What you will do » Reproduce every entry exactly and leave its pictures out.

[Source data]
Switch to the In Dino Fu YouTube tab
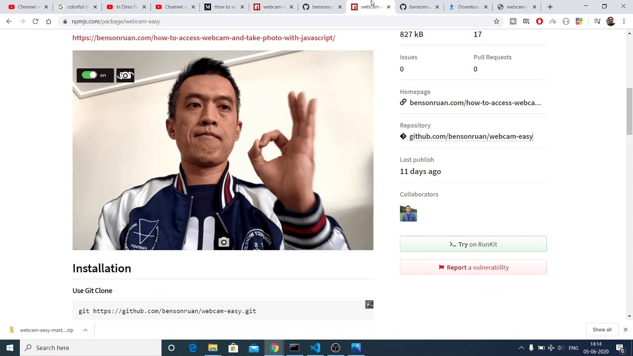The height and width of the screenshot is (356, 633). pyautogui.click(x=126, y=7)
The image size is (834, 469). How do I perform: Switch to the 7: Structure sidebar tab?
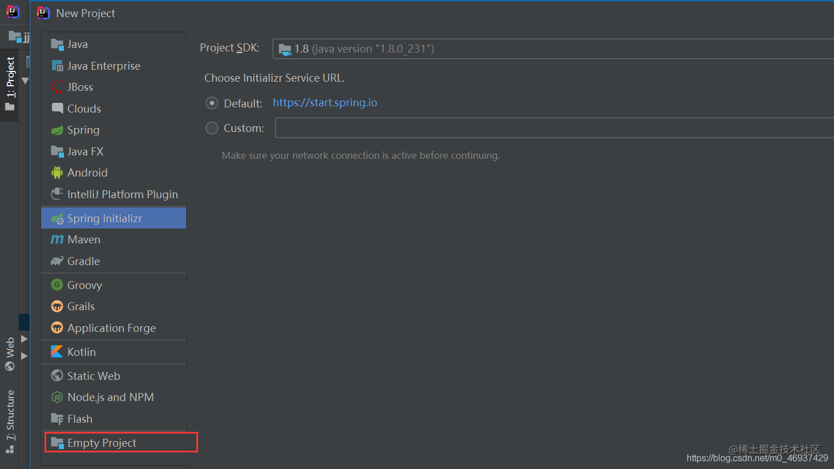pyautogui.click(x=9, y=415)
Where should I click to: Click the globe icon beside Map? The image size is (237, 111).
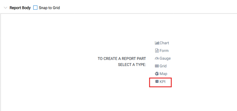[157, 74]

Completed exercise »
Switch to the In Dino Fu YouTube tab
The height and width of the screenshot is (356, 633). pyautogui.click(x=126, y=7)
The image size is (834, 469). How do I perform: Switch to the 7: Structure sidebar tab?
pyautogui.click(x=9, y=415)
Where should I click to: Click the globe icon beside Map? The image size is (237, 111).
[157, 74]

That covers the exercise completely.